• [TRECHO DO DOCUMENTO]:

▽

A estrutura e a superestrutura formam um ‘bloco histórico’, isto é, o conjunto complexo – contraditório e discordante – das superestruturas é o reflexo do conjunto das relações sociais de produção. Disto decorre: só um sistema totalitário de ideologias reflete racionalmente a contradição da estrutura e representa a existência das condições objetivas para a inversão da práxis (GRAMSCI, 1981, p. 52).

Apresenta-se o estudo das relações entre estrutura e superestrutura essenciais à noção do significado do bloco histórico, entendendo que não há primazia de um ou outro elemento desse bloco. Isso possibilita a discussão desses arranjos no campo dos debates e das divergências, a partir da relação orgânica que ocorrerá entre a estrutura e a superestrutura.

Abre-se, a partir dessas noções, o campo para negar que os esforços políticos advindos dos grupos sociais ocorrem unicamente pelas mudanças materiais e econômicas fundamentadas exclusivamente na estrutura, posto que os elementos superestruturais que compõem as relações ideológicas culturais, a exemplo da sociedade civil, também possam favorecer eventuais alterações estruturais.

Para Gramsci, “o ponto essencial das relações estruturas-superestruturas reside, na realidade, no estudo do vínculo que realiza sua unidade”, de modo a qualificar “tal vinculo de orgânico” (PORTELLI, 2002, p. 14).

Esse vínculo orgânico, que amarra a superestrutura e a estrutura, justificaria o processo dialético das trocas entre esses dois entes, pois, “na medida em que os movimentos superestruturais respondam a essas condições orgânicas, será o

reflexo da estrutura e formarão com ela um bloco histórico” (PORTELLI, 2002, p. 56). Estando a sociedade civil na superestrutura, elemento motor do bloco histórico, possibilitar-se-ia reconhecer as condições materiais de sua ação e, a partir de tal consciência, mudar e transformar suas relações ético-políticas.

Como se verifica, a superestrutura tem um papel de igual importância à estrutura, não estando acima desta, pois ambas se complementam num processo dialético.

△

• [DADOS FORNECIDOS]:
▽

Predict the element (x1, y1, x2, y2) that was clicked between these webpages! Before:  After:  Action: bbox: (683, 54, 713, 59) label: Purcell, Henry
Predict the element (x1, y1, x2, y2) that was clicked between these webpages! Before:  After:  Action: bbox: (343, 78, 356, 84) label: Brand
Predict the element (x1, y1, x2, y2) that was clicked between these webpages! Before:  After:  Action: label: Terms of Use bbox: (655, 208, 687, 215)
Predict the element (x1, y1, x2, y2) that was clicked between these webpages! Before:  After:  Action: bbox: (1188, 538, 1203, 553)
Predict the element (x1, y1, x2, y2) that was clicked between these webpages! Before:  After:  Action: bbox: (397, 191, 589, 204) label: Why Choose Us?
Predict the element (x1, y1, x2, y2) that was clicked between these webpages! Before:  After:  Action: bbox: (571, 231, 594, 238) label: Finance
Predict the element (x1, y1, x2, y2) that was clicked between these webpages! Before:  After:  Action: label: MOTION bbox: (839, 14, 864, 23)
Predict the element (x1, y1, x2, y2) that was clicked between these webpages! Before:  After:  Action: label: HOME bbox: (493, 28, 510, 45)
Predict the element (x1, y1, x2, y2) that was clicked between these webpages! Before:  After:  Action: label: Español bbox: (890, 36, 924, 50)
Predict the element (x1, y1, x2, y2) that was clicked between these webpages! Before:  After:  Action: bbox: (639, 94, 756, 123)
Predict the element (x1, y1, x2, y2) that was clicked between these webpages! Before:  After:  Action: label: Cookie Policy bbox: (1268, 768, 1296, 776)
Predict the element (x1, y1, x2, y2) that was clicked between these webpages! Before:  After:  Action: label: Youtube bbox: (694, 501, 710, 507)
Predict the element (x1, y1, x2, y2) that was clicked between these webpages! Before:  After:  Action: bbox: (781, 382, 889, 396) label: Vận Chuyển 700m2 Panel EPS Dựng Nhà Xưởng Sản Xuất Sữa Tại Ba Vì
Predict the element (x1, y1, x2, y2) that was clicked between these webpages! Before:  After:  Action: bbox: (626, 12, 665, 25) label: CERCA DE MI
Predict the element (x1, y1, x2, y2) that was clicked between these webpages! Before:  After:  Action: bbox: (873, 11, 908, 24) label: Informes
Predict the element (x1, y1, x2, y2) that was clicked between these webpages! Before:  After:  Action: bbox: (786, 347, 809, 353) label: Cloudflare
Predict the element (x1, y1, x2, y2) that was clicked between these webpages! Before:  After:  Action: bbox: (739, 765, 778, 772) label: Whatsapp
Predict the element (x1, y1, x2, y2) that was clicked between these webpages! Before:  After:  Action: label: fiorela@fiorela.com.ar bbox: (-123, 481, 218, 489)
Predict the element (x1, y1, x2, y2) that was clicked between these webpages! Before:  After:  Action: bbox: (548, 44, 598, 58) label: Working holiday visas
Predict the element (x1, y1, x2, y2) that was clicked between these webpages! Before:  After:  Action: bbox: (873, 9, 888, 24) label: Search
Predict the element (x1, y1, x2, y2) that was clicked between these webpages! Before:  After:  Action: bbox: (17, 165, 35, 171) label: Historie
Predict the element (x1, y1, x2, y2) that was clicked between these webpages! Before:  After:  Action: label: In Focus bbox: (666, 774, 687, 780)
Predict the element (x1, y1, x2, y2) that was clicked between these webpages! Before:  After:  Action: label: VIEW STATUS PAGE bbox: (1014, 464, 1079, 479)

△

• [SUAS TAREFAS]:
1. Segundo o trecho sobre o bloco histórico, por que se pode negar que os esforços políticos dos grupos sociais ocorram unicamente por mudanças materiais e econômicas baseadas na estrutura? Explique em uma a três frases.
2. Retome o trecho sobre o bloco histórico a partir de sua última frase e dê continuidade ao texto.

• [CONJUNTO DE RESPOSTAS]:
1. Porque os elementos superestruturais que compõem as relações ideológicas culturais, como a sociedade civil, também podem favorecer eventuais alterações estruturais. Assim, as transformações não dependem exclusivamente da estrutura.

2.
O momento estrutural se apresenta como a base em que se forma a superestrutura, refletindo, no primeiro momento, apenas seu reflexo. Pelo amadurecimento posterior, advindo da conscientização de tais representações ético-

morais nas relações humanas, desenvolve-se a consciência de classe dos grupos sociais, tornando-se a estrutura instrumento da atividade da superestrutura, por meio de um processo dialético constante de trocas.

A teorização de Gramsci é significativa para a definição de sociedade civil, à medida que labuta sua contextualização enfeixada na superestrutura, a partir da subsunção ao bloco histórico, fundamentado na argumentação e organicidade.

A partir do estudo da sociedade civil, contrapondo o Estado, nota-se claramente que esses dois entes, mesmo atuando em momentos diferentes e representando papéis aparentemente divergentes, se completam.

No entanto, só a sociedade civil é capaz de questionar o poder dos grupos hegemônicos representativos e justificadores do determinismo do Estado na exigibilidade da conduta social, dentro do bloco histórico. Como Gramsci deixou claro, essa mesma sociedade civil poderia, por meio de todo um processo dialético, rever e questionar as formas de aplicação e condução das condutas sociais na superestrutura, alicerçadas pelas classes sociais, e recriar um novo bloco histórico.